*Exercise description:*
Which lines of the data include the string "agent"? List them all.

(Collected data)
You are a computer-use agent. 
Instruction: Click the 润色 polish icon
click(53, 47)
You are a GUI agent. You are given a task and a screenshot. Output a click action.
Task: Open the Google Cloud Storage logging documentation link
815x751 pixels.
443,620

*Answer space:*
You are a computer-use agent. 
You are a GUI agent. You are given a task and a screenshot. Output a click action.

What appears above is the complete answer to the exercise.